In ihren Reden zeigten die Gäste auf, wie miserabel die jetzige NRW-Landesregierung in den vergangenen Jahren gearbeitet hat. Unisono stellten sie Ministerpräsidentin Hannelore Kraft und ihren Ministern ein desaströses Zeugnis für ihre Regierungszeit aus. Zudem gab Armin Laschet noch bekannt, dass Karl-Josef Laumann, „das soziale Gewissen der CDU“, für die Themen Arbeit und Soziales in sein Team kommen wird.

„Nordrhein-Westfalen war vor Jahren Vorreiter und Vorbild. Jetzt fällt NRW nur noch durch Negativrekorde auf“, legte Ursula von der Leyen den Finger schon zu Beginn ihrer Rede in die Wunde. Auch für ihr Wahlversprechen aus dem Landtagswahlkampf 2012 – „Kein Kind darf zurückgelassen werden“ – musste Ministerpräsidentin Hannelore Kraft sich deutliche Worte von der Verteidigungsministerin anhören: „Das war ein großes Versprechen. Aber das, was man verteilt, muss auch erwirtschaftet und erarbeitet werden. Kein Bundesland investiert allerdings pro Schüler so wenig wie Nordrhein-Westfalen unter Hannelore Kraft.“ NRW dürfe außerdem nicht weiterhin als „kranker Mann Deutschland“ dastehen. „Das hat dieses wundervolle Land nicht verdient. Die Leute müssen wieder stolz auf ihre Heimat sein. Dafür brauchen wir einen neuen Ministerpräsidenten: Unseren Freund Armin Laschet“, rief sie den Zuhörern unter großem Beifall zu.

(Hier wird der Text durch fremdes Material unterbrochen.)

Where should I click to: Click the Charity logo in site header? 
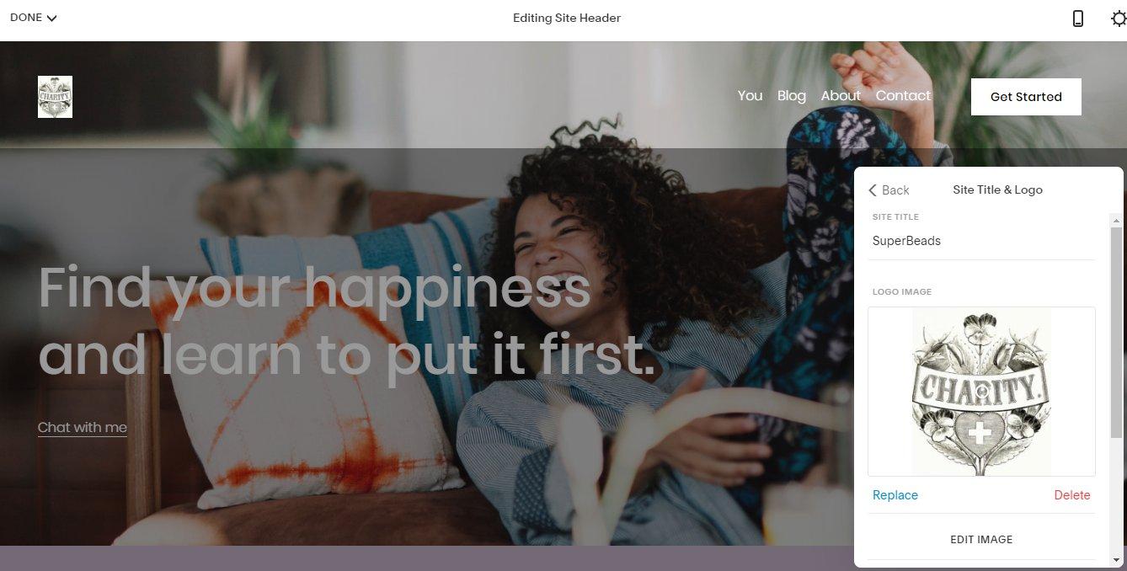click(55, 97)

Hessens Ministerpräsident Volker Bouffier griff die NRW-Landesregierung anschließend für die miserable Schulpolitik an: „Kinder haben nur eine Schulzeit. Sie müssen ein Leben lang darunter leiden, wenn Ideologen sie zu Versuchskaninchen machen.“ Die Praxis zeige, dass die NRW-Schulpolitik nicht funktioniere. Stattdessen werde sie ideologisch als großartig gefeiert. Bouffier zweifelte außerdem an der Wahrnehmungsfähigkeit der jetzigen NRW-Landesregierung, gerade im Bereich der Inneren Sicherheit. „Dieses Maß an Differenz zwischen Anspruch und Wirklichkeit wie bei der Landesregierung habe ich in Deutschland noch nie gesehen“, erkannte Bouffier, dem die Gäste in der Mitsubishi Electric Halle mit ihrem Applaus große Zustimmung verliehen.

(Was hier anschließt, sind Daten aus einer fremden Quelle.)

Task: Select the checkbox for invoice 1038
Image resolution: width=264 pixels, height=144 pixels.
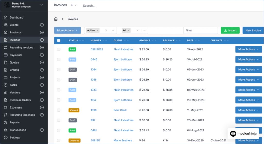Action: (x=59, y=110)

In die gleiche Kerbe schlug sein Nachfolger am Rednerpult, Bayerns Innenminister Joachim Herrmann, der vor allem die von Minister Ralf Jäger zu verantwortende Innenpolitik geißelte: „In Bayern gab es 2016 58 Einbrüche je 100.000 Einwohner. In Nordrhein-Westfalen 294 Einbrüche je 100.000 Einwohner. Das sind fünf Mal so viele Wohnungseinbrüche. Das sind Klassenunterschiede.“ Auch für seinen Umgang mit den ihm unterstellten Polizeibeamten durfte sich Innenminister Ralf Jäger von Herrmann deutlich Worte anhören. „Es ist nicht ok, die Defizite der Inneren Sicherheit bei den Polizeibeamten abzuladen“, kritisierte Bayerns Innenminister.

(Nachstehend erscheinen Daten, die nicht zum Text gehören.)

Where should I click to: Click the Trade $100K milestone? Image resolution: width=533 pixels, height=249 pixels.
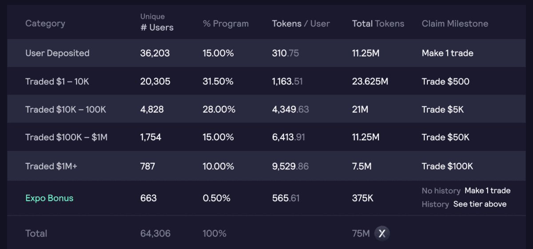(447, 166)
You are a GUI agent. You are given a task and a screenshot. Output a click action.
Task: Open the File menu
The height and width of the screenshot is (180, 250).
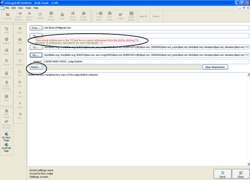[7, 8]
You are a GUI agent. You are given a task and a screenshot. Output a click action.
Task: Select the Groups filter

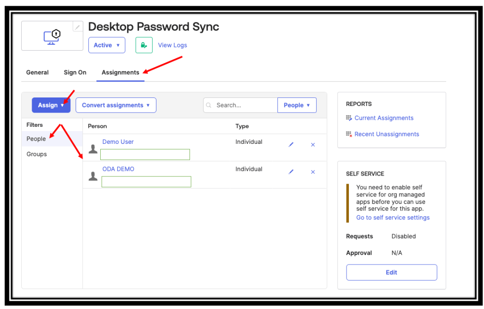tap(37, 154)
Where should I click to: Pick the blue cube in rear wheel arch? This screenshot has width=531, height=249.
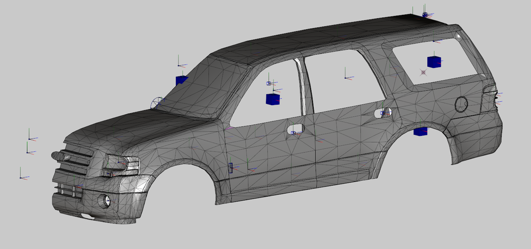(421, 132)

Saarlands Ministerpräsidentin Annegret Kramp-Karrenbauer ließ ebenfalls kein gutes Haar an der NRW-Landesregierung. „Sicherheit bedeutet nicht, wenn der Landesinnenminister das größte Sicherheitsrisiko in diesem Land ist“, rief sie in Richtung der Zuhörer. Ebenso hatte sie für die desaströse Finanzpolitik der jetzigen Landesregierung kein gutes Wort übrig. Wer Schulden habe, sei nicht Herr im eigenen Haus. „Deshalb hat NRW Besseres verdient.“

CDU-Spitzenkandidat Armin Laschet legte in seiner Schlussrede die miserable Regierungsbilanz der jetzigen Landesregierung noch einmal schonungslos offen. So habe die Regierung von Hannelore Kraft gar keinen Anspruch mehr, etwas besser zu machen, weil sie sich alles schönrede. Deutlich wurde Laschet auch, als er stellvertretend für die schlechte Infrastruktur in Nordrhein-Westfalen in den Saal rief: „Wenn man in Leverkusen nicht mehr über den Rhein fahren kann, hat man das Gefühl, man ist im Mittelalter.“ Nordrhein-Westfalen vertrage keine weiteren fünf Jahre Rot-Grün. „Denn dann verlöre unser Land weiter an Entwicklung“, rief Laschet den Zuhörern zu. Er rief deshalb noch einmal jedem Wahlkämpfer ins Bewusstsein, dass man in den letzten 22 Tagen des Wahlkampfs dagegen kämpfen müsse. „Es hat sich schließlich schon oft gezeigt, dass es auf jede Stimme ankommen kann.“ Annegret Kramp-Karrenbauer hatte aus eigener Erfahrung zudem noch einen Tipp für die zahlreich erschienenen CDU-Wahlkämpfer übrig:„Tretet die Umfragen in die Tonne. Die Leute sind schlauer als sie die Umfragen machen wollen.“ Das Fazit fiel am Ende des Tages bei Gästen und Zuhörern einheitlich aus: Mit mächtig Rückenwind im Gepäck kann der Wahlkampf-Endspurt beginnen.